According to some SUN documentation we have, SUN-2s can also be clients
of a SUN-3 file server (using ND), if the SUN-3 is told (in /etc/nd.local)
to limit the number of packets sent to the client (on a per-client basis)
to two before requiring an acknowledgement.

Now for the questions that haven't been answered:

  1.  Why do rlogin, etc. work but not NFS?  Does the NFS protocol not
      use any form of flow control or packet re-transmit?  If that is the
      case, what happens when you run NFS between a VAX or another faster
      machine and a SUN-2 with a 3COM board?  

  2.  What does it mean to "slow down the ethernet board"?  Is it slowed
      down regardless of who it's talking to (e.g., is SUN-3 to SUN-3
      communication slowed down), or on a per-host basis?

I'd appreciate any light that anyone can shed on this subject.  Thanks
in advance!
                                John Menges
                                menges@unc (csnet)
                                decvax!mcnc!unc!menges (uucp)

steve@umcp-cs.UUCP (Steve D. Miller) (05/07/86)

In article <1428@unc.unc.UUCP> menges@unc.UUCP (John Menges) writes:
>Here at the University of North Carolina'a Department of Computer Science,
>we have approximately 40 SUN-2 workstations.  We are in the process of
>installing a number of SUN-3 workstations as well.  Some of our SUN-2s have
>3COM ethernet controllers.  SUN has informed us that there is a
>communications problem interfacing SUN-2s with 3COM boards and SUN-3s.
>The problem has something to do with the 3COM boards not having enough
>buffering to handle full-speed transmissions from the SUN-3.

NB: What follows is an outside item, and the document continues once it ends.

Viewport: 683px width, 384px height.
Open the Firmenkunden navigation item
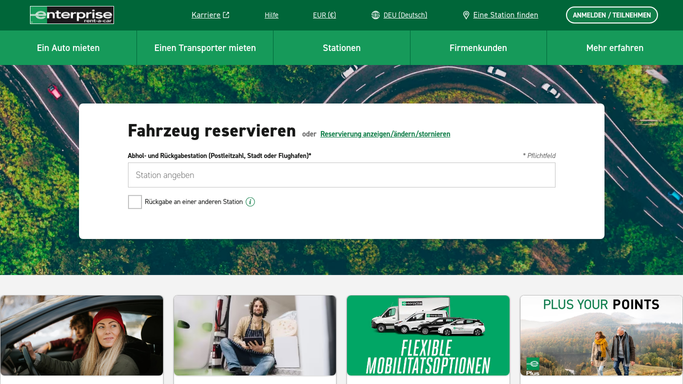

   I can readily believe that; people around here are of the opinion that
the 3COM boards are inherently slow, while (a) the other Sun Ethernet
board (ie) is apparently fast to begin with and (b) if code complexity is
any indication (the driver is > 2000 lines, and pulls all sorts of strange
memory tricks), has a driver that fully supports its speed.  The ec (3COM)
driver is trivial in comparison.

>According to our sales representative, file systems on a SUN-3 cannot
>be remote (NFS) mounted on a SUN-2 with at 3COM board, and vice-versa,
>without "slowing down the SUN-3 ethernet controller".  Rlogin, rcp, rsh,
>etc., however, are supposed to work without slowing down the controller.
>According to some SUN documentation we have, SUN-2s can also be clients
>of a SUN-3 file server (using ND), if the SUN-3 is told (in /etc/nd.local)
>to limit the number of packets sent to the client (on a per-client basis)
>to two before requiring an acknowledgement.
>
>Now for the questions that haven't been answered:
>
>  1.  Why do rlogin, etc. work but not NFS?  Does the NFS protocol not
>      use any form of flow control or packet re-transmit?  If that is the
>      case, what happens when you run NFS between a VAX or another faster
>      machine and a SUN-2 with a 3COM board?  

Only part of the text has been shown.